**Written instruction:** Print, word for word, the data from the line with "Where should I" up to and including the last line. Leave out the pictures.

**Information provided:**
......
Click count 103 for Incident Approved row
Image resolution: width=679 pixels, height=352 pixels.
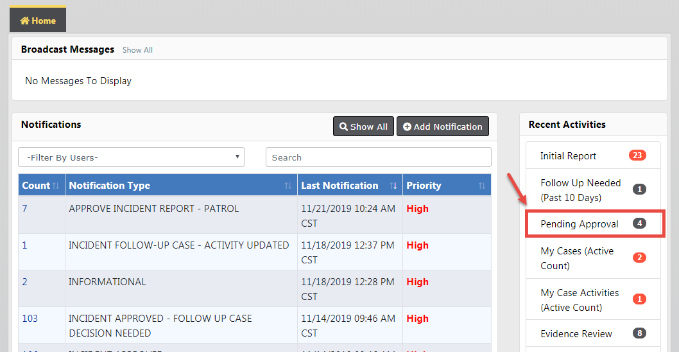tap(30, 319)
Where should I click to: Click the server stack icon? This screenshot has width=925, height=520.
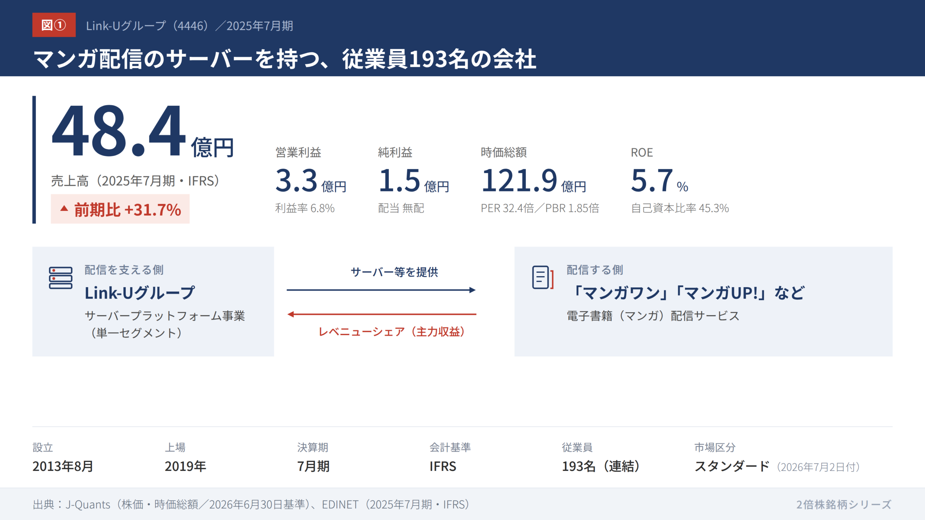click(x=61, y=278)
......
**Solution:**
Where should I click to: Click the server stack icon? This screenshot has width=925, height=520.
click(x=61, y=278)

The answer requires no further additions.